Random number generator with no duplicates

Question

Basically I'm creating a program to randomly generate 6 unique lottery numbers so there is no duplicates in the same line, here is the code I have so far...

        //Generate 6 random numbers using the randomiser object

        int randomNumber1 = random.Next(1, 49);
        int randomNumber2 = random.Next(1, 49);
        int randomNumber3 = random.Next(1, 49);
        int randomNumber4 = random.Next(1, 49);
        int randomNumber5 = random.Next(1, 49);
        int randomNumber6 = random.Next(1, 49);

        textBox1.Text = randomNumber1.ToString();
        textBox2.Text = randomNumber2.ToString();
        textBox3.Text = randomNumber3.ToString();
        textBox4.Text = randomNumber4.ToString();
        textBox5.Text = randomNumber5.ToString();
        textBox6.Text = randomNumber6.ToString();

    }

I'm getting random numbers but sometimes there is the same number on the same line, how do I make each number unique????

Thanks in advance

Answer 1

You need to store them in a collection and each time you pick a new number you need to make sure it's not present already, otherwise you need to generate a new number until you find a unique number.

## Directions
a. From the thread on generating random numbers without duplicates, list every variable that the code declares with the type int.
b. Resume the thread on generating random numbers without duplicates, picking up immediately after the final sentence of Answer 1.
The lines that follow have no connection to the thread on generating random numbers without duplicates.

## Source data

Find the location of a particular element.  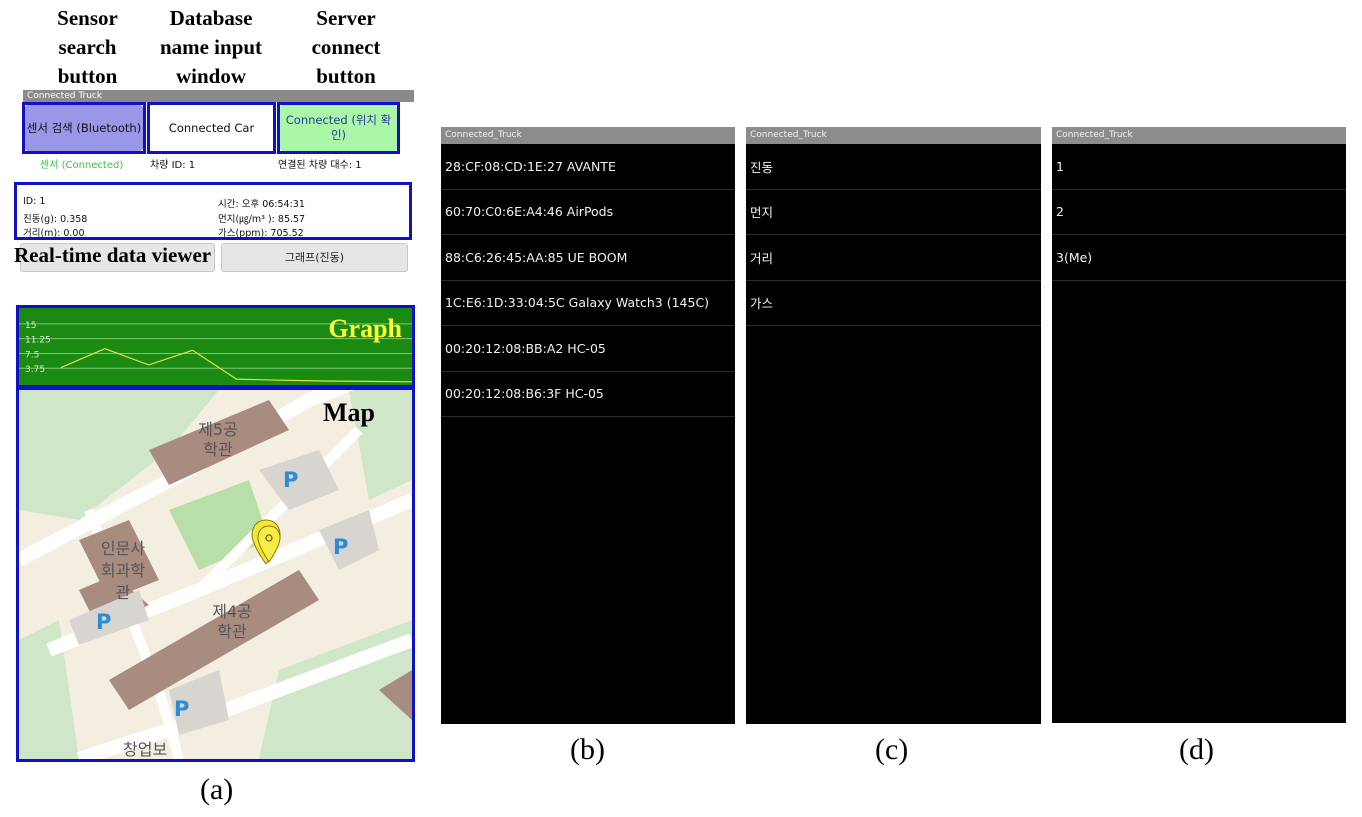

vehicle-list: 1 2 3(Me) is located at coordinates (1199, 212).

## Expected responses
a. randomNumber1, randomNumber2, randomNumber3, randomNumber4, randomNumber5, randomNumber6

b.
Instead of this, I would generate a sequence between 1 and 49, shuffle them and pick 6 number out of the sequence, for example:

var rnd = new Random();
var randomNumbers = Enumerable.Range(1,49).OrderBy(x => rnd.Next()).Take(6).ToList();

Answer 2

You can't. You've only specified that each number be a random number from 1 to 49, not that it shouldn't match any duplicates.

Since you've got a relatively small set of numbers, your best bet is probably to draw the random numbers, put them into a HashSet, then if you need more, pull more. Something like this:

HashSet<int> numbers = new HashSet<int>();
while (numbers.Count < 6) {
    numbers.Add(random.Next(1, 49));
}

Here you're taking advantage of the HashSet's elimination of duplicates. This won't work with a List or other collection.

Answer 3

Returning repeat values is a necessity in order for a generator to satisfy a necessary statistical property of randomness: the probability of drawing a number is not dependent on the previous numbers drawn.

You could shuffle the integers in the range 1 to 49 and return the first 6 elements. See http://en.wikipedia.org/wiki/Fisher%E2%80%93Yates_shuffle for more details on such a shuffler.

However, I think you get a slight statistical bias by doing this.

The best way is probably to use random.Next(1, 49); and reject any repeat. That will be free from statistical bias and the fact that you're only wanting 6 from 49 possibilities, the number of collisions will not slow the algorithm appreciably.

Answer 4

Using this extension method for reservoir sampling:

public static IList<T> TakeRandom<T>(
    this IEnumerable<T> source, int count, Random random)
{
    var list = new List<T>(count);
    int n = 1;
    foreach (var item in source)
    {
        if (list.Count < count)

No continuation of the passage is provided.